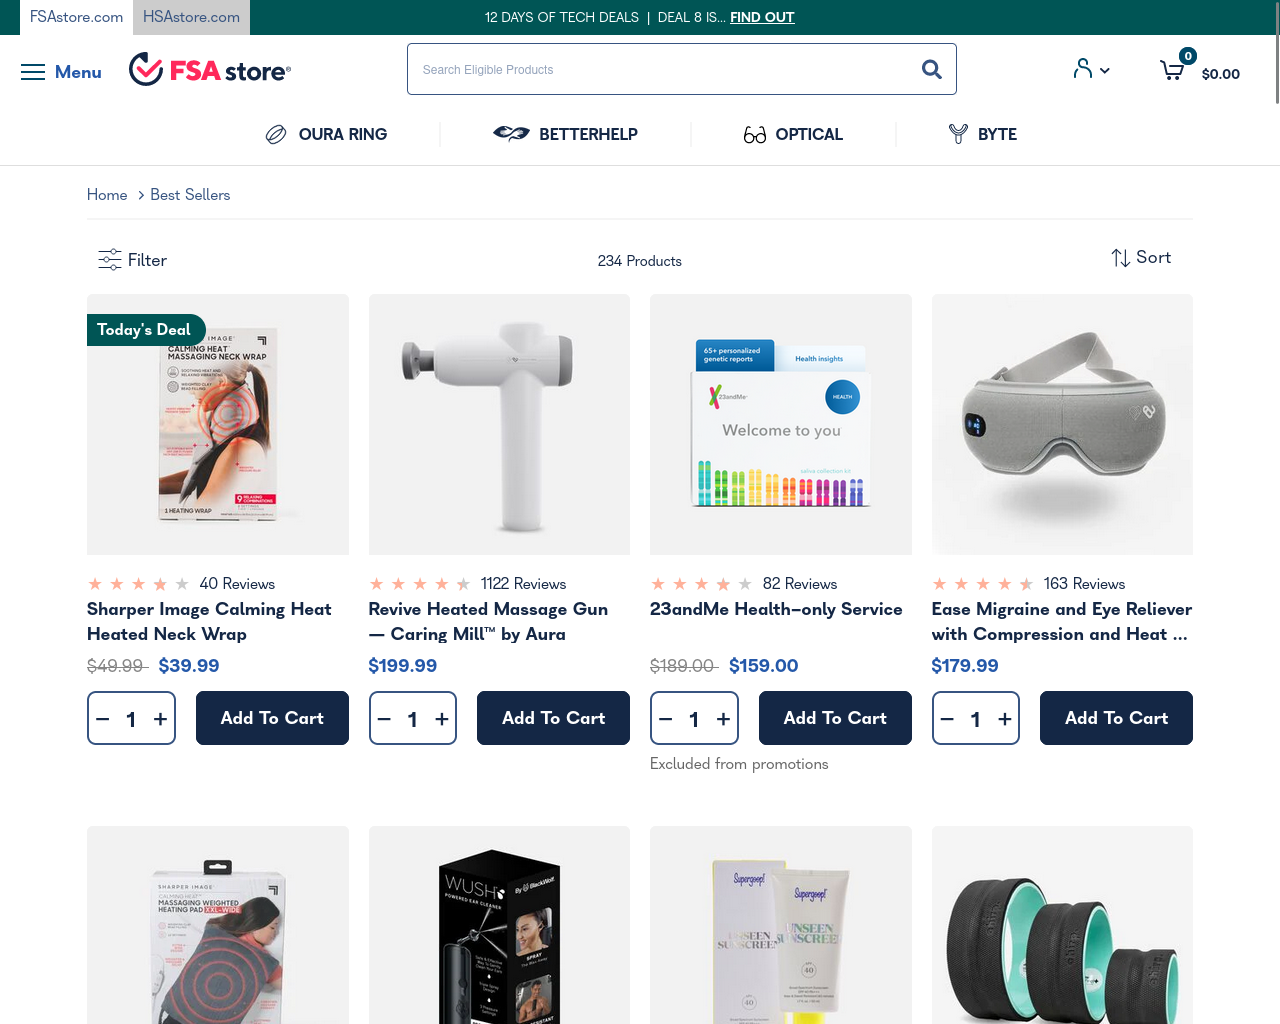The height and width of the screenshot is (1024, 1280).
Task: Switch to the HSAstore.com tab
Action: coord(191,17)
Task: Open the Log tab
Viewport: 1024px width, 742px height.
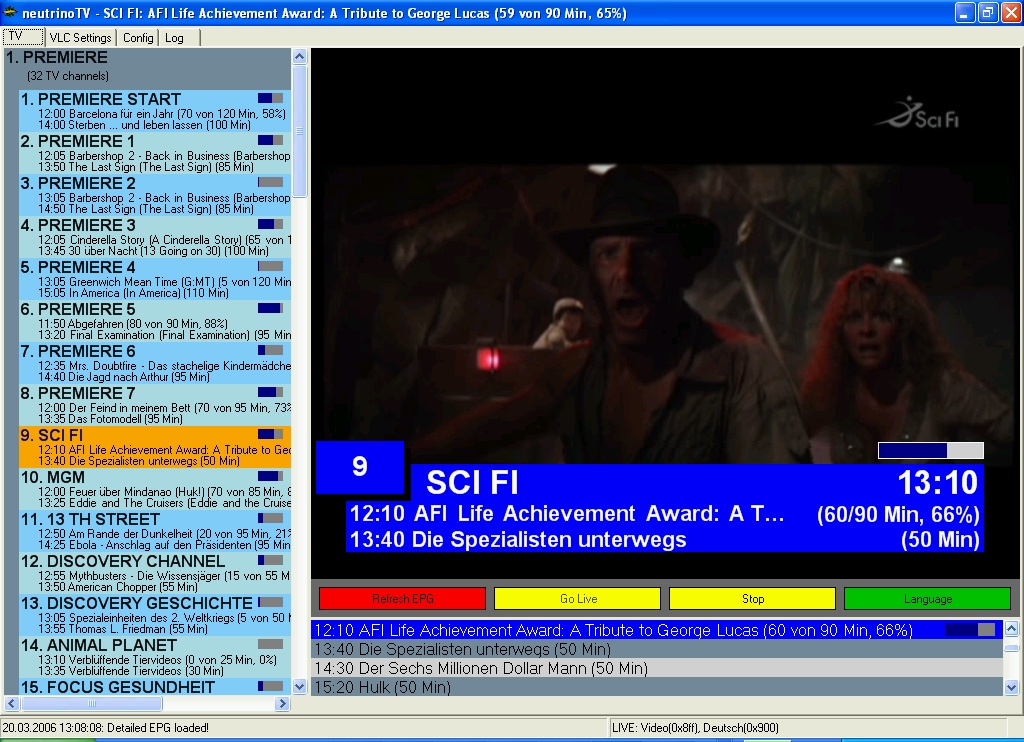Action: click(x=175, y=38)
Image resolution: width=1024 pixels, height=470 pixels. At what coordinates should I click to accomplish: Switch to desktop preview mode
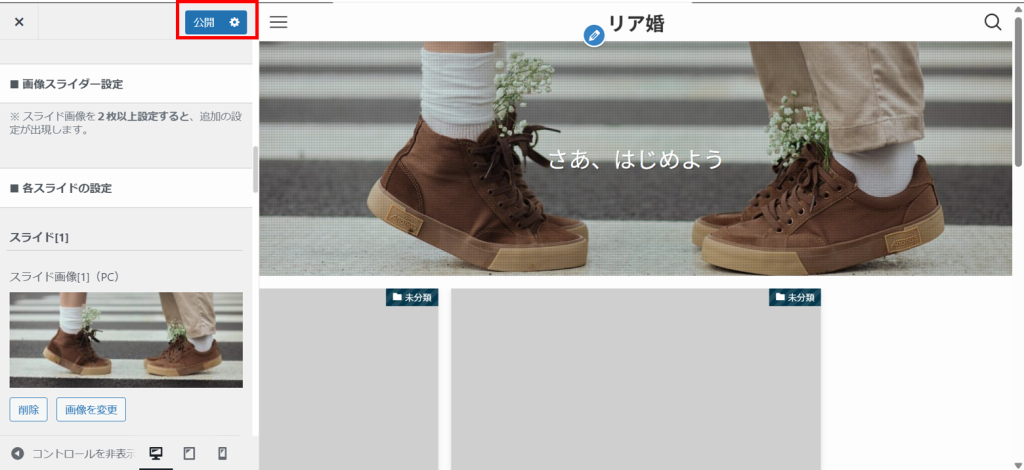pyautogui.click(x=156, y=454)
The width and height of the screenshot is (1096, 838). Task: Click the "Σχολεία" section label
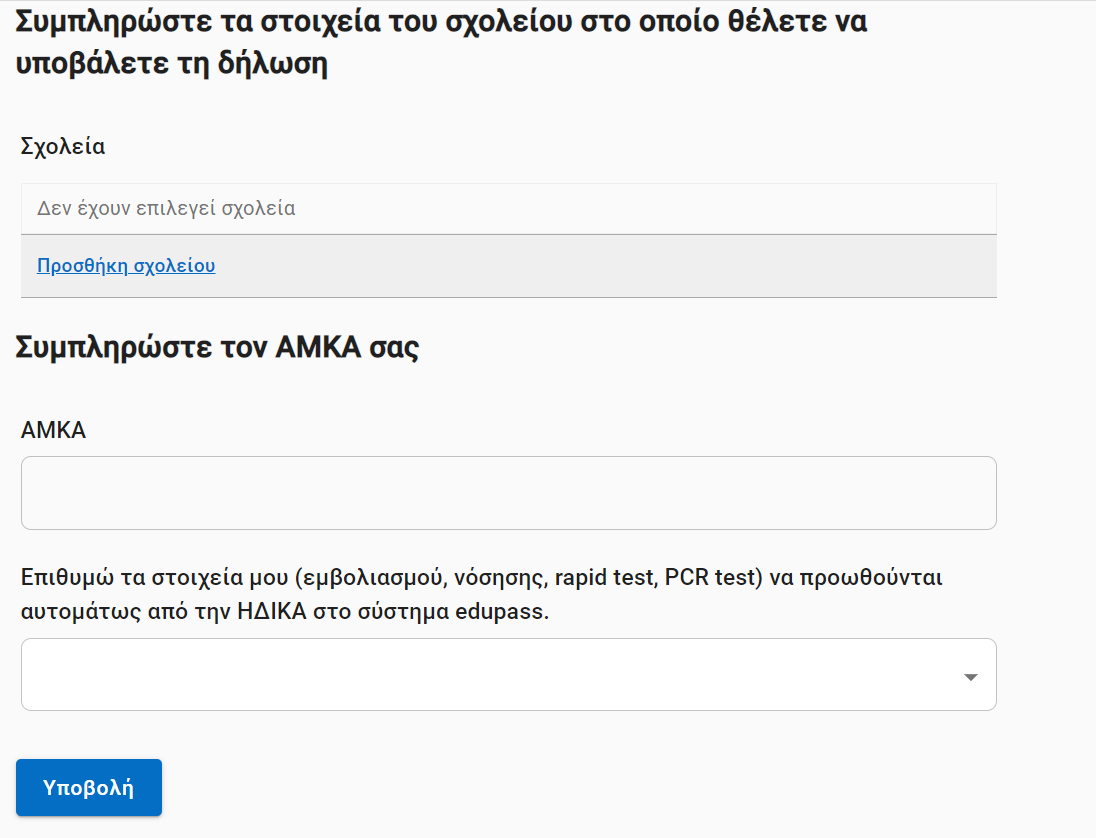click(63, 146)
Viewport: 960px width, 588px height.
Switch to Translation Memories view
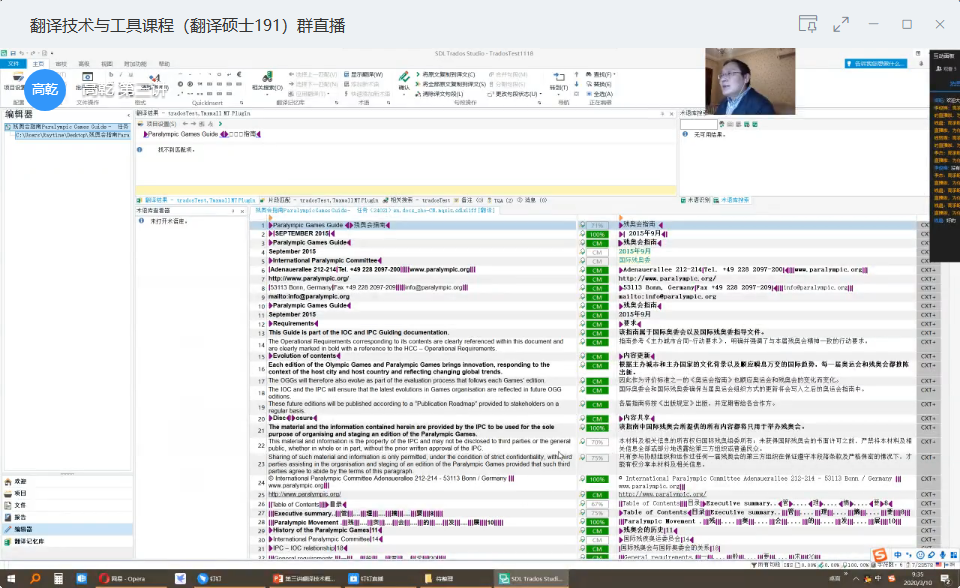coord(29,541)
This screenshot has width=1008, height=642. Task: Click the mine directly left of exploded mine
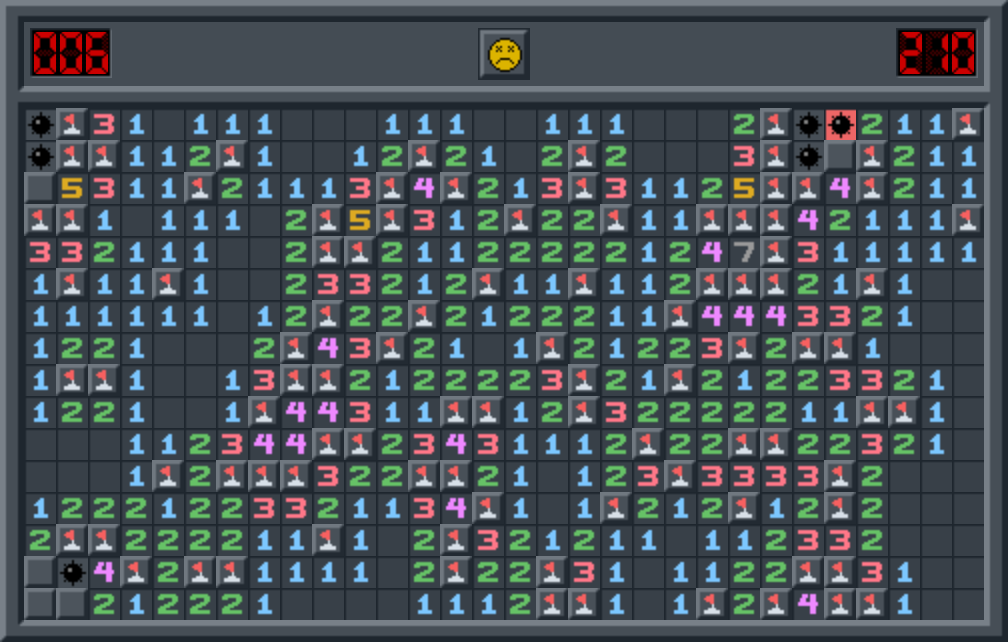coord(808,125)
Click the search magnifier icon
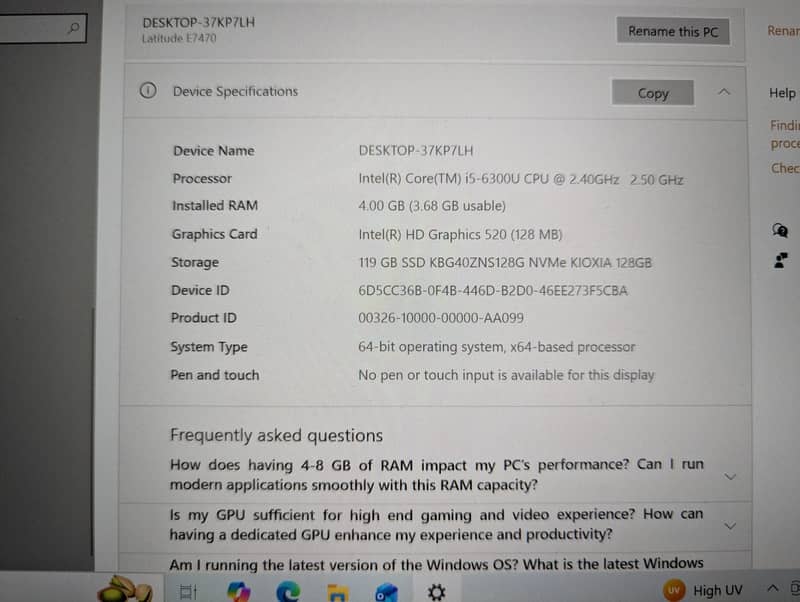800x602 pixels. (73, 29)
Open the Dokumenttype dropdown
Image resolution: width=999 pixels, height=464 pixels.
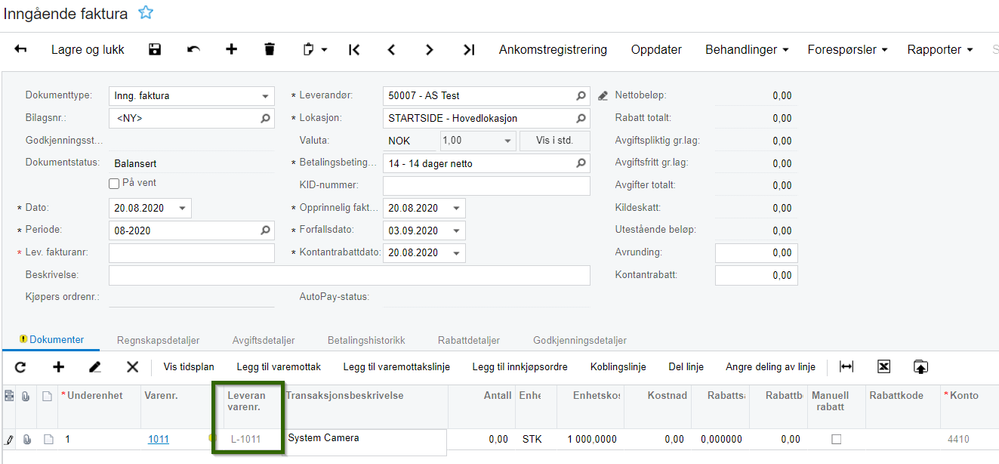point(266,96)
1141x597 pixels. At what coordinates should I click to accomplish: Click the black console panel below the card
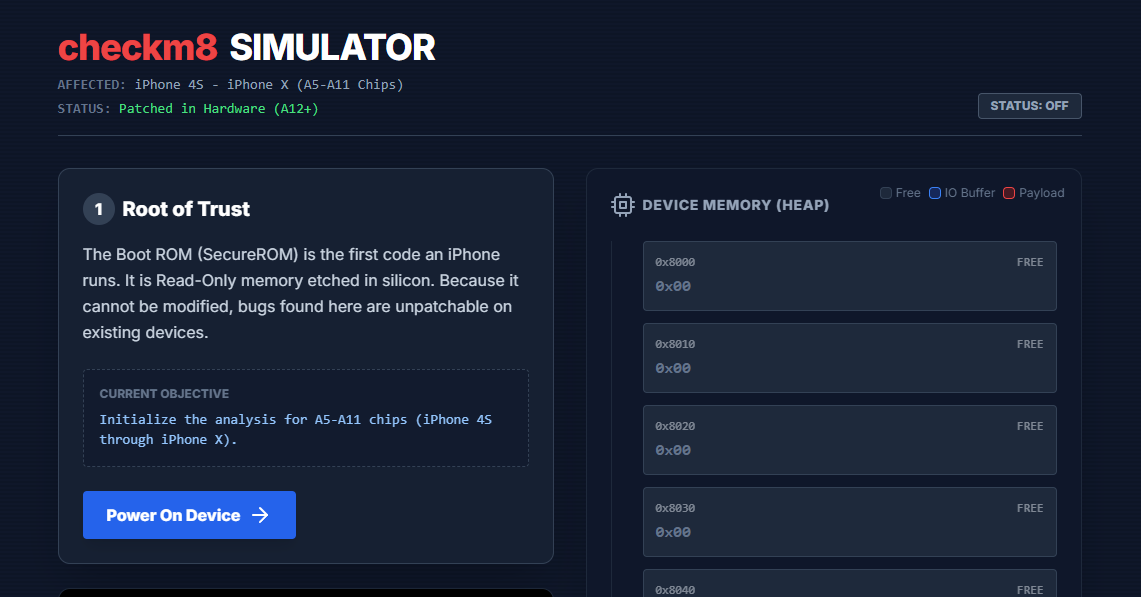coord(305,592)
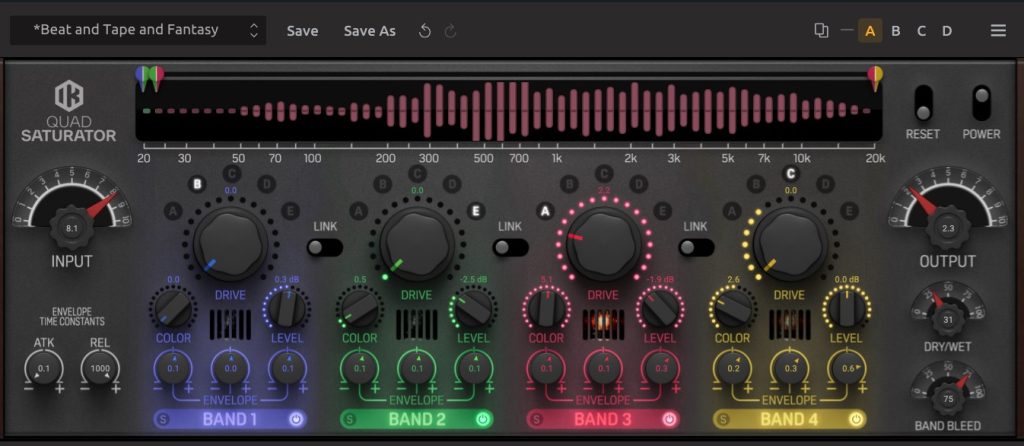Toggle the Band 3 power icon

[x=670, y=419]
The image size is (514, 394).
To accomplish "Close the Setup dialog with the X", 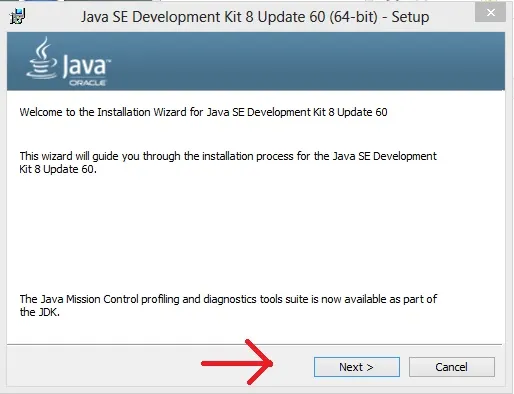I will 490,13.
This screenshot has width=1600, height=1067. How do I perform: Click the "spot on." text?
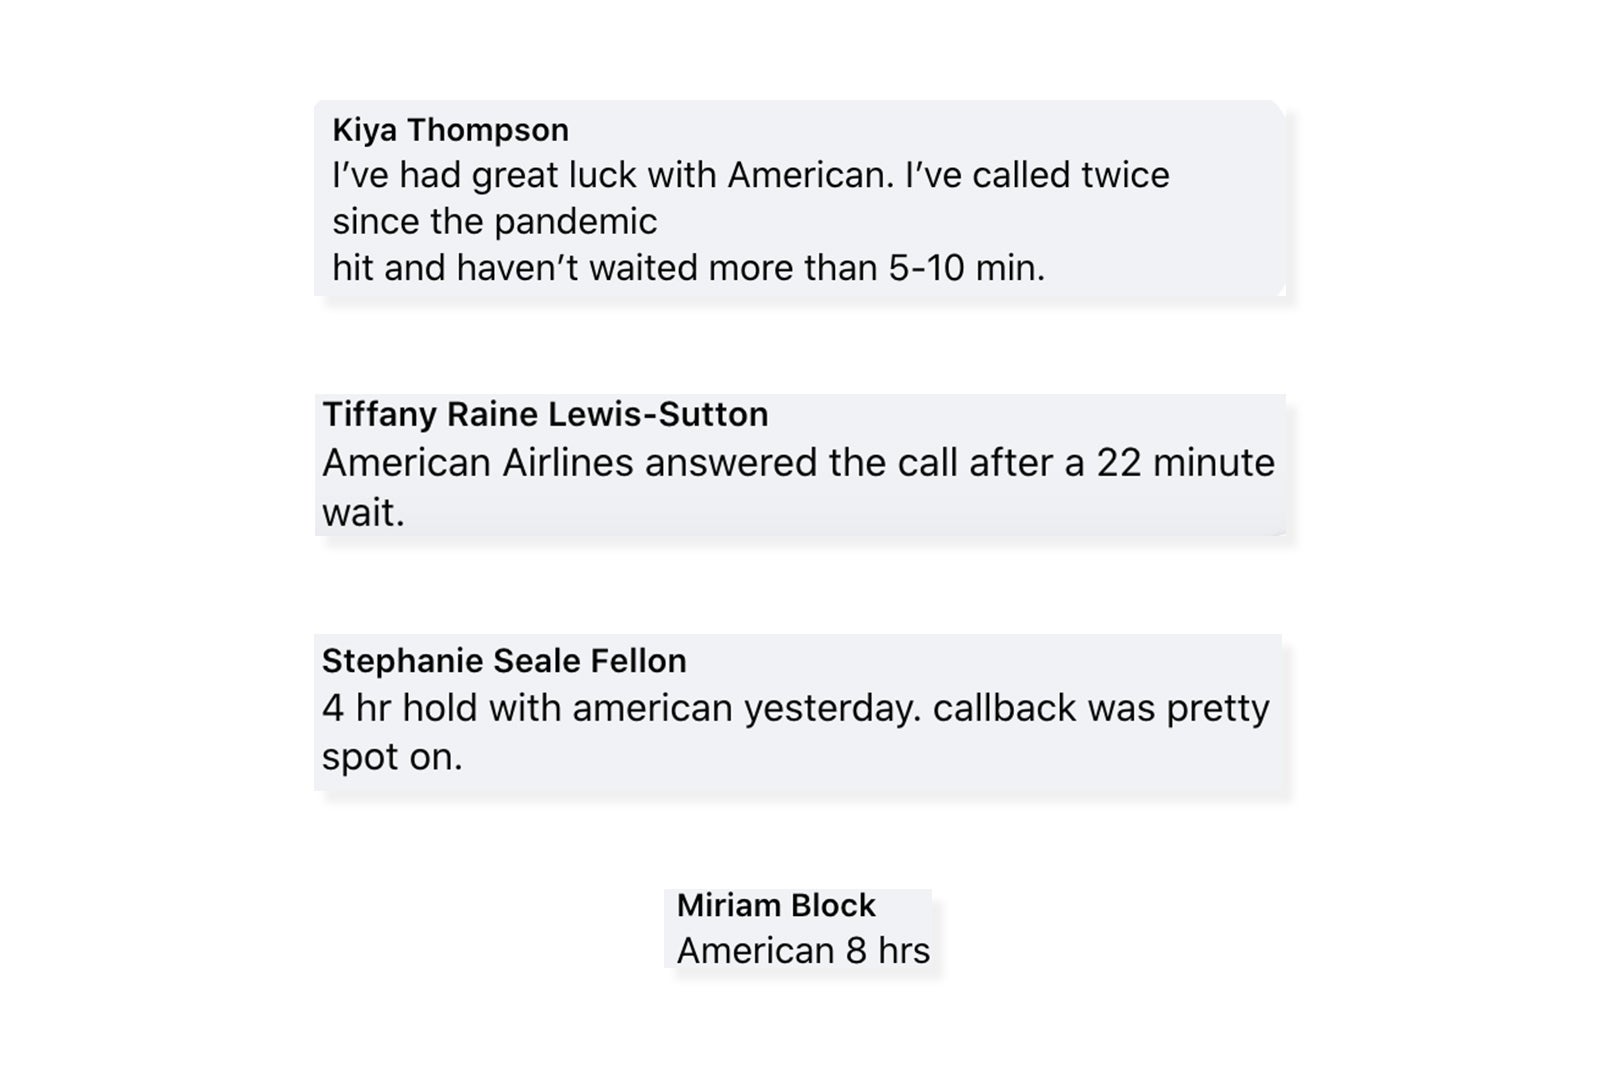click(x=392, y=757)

-*-*-

Please repeat the lines that run from the one holding "This screenshot has width=1600, height=1067." to the last line of the material, both included, exactly and without pictures.

This screenshot has width=1600, height=1067. How do I perform: Click the "spot on." text?
click(x=392, y=757)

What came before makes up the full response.